## Begin TEXT PROVIDED
I have a similar problem. I will be studying communication and rhetoric at UPitt (*ahem*, in the PhD program, I omitted that information before this edit) in the fall, and I wrote in my SOP that I was most interested in focusing on the critical study of media and culture (in the critical theory, cultural studies, race, gender, class sort of way). The writing sample that I submitted also had to do with this type of thing. However, after this last semester of my undergrad (during which time I took a gender and media studies course that really turned me off to the whole deal, and not just in a superficial way), I have, for very good reason, become disenchanted with that entire research paradigm. I would like to focus instead on logic and rhetorical analysis, which I also have a strong background in from my undergrad (in fact, it is more substantial than my background in critical media studies), and which is also emphasized by the department at Pitt. However, I hesitate to tell my adviser (who is only my adviser temporarily, until I pick a permanent one) because I feel like it is inappropriate- especially given the fact that I was probably admitted based on the strong interest that I indicated in my SOP. In our correspondences, he has insinuated as much by making little side comments about which advisers (including himself) that I would probably want to work with full-time "given my interests", and has recommended that I take a certain course in that area of study, and so on.
## End TEXT PROVIDED
## Begin RECORDED INFORMATION
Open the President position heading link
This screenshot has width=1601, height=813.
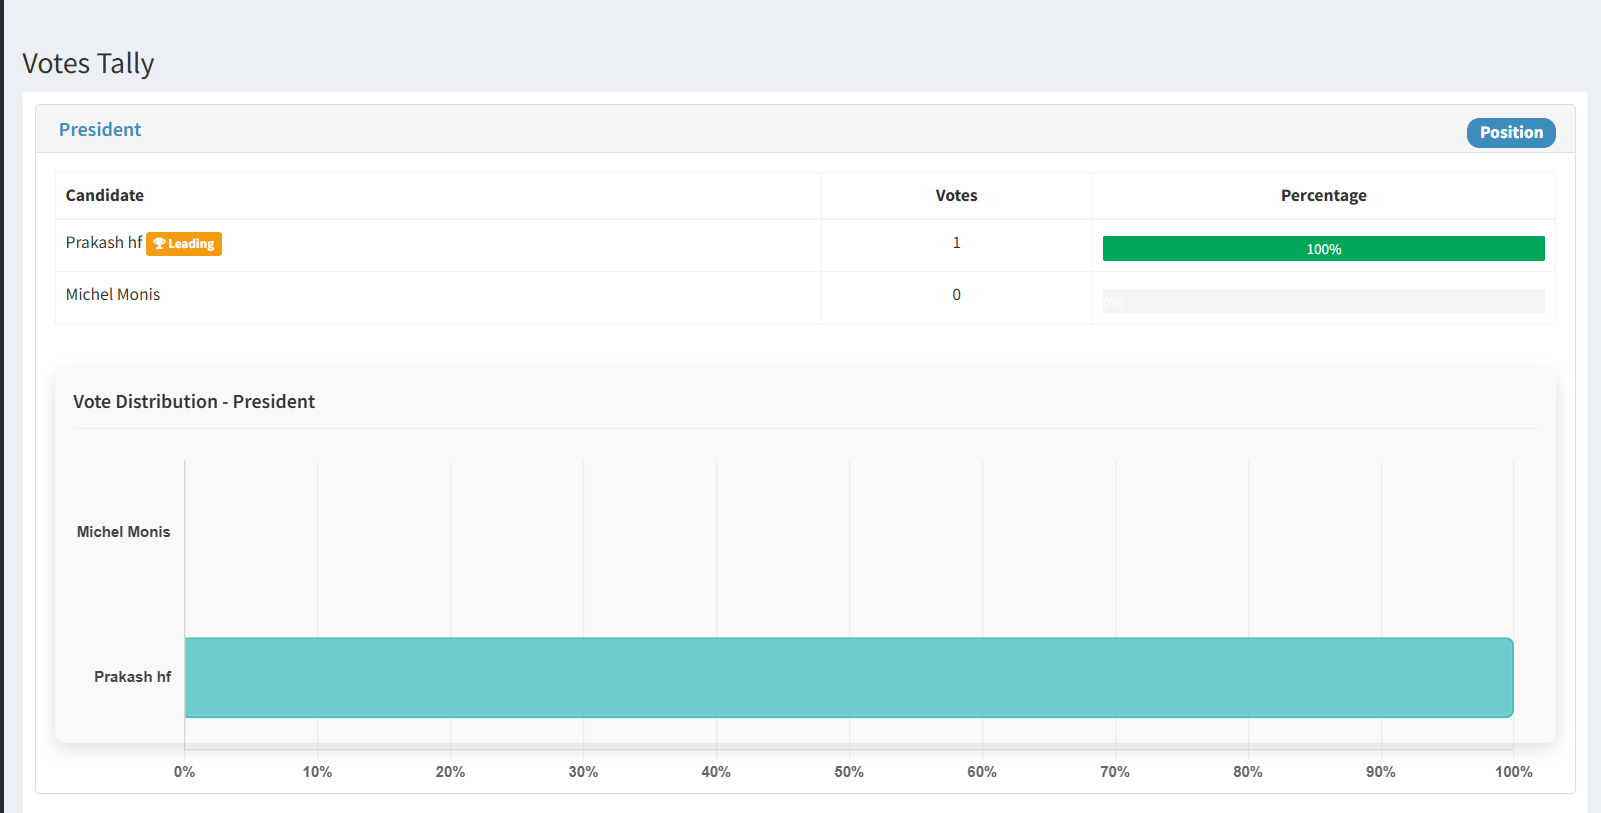pyautogui.click(x=100, y=130)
## End RECORDED INFORMATION
> **WHAT TO DO**
1: Translate this sentence from the post about changing research interests into Spanish: "The writing sample that I submitted also had to do with this type of thing."
2: Pick up the post about changing research interests in graduate school and carry it on from its last sentence.

> **ANSWERS TO EACH TASK**
1: La muestra de escritura que presenté también tenía que ver con este tipo de cosas.

2:
So I feel like I will be somewhat of a disappointment when (and if) I tell him about this, which will have to happen, at the very latest, when I go to get my courses approved by him for registration and make a plan of study. I will have to tell him that I want to take "contemporary theories of rhetoric" instead of "media theory", and explain why I have changed my mind. Is this feeling warranted, do you think, given my specific situation? Or am I blowing this way out of proportion? In one sense, I think that it would be perfectly fine to switch my area of emphasis because it is still very much in line with the program, and the first year curriculum looks fairly lenient and exploratory. But I can't seem to get over the feeling that I have been deceptive, and that they might not have accepted me in the first place had my interests not been what they were in my SOP and writing sample.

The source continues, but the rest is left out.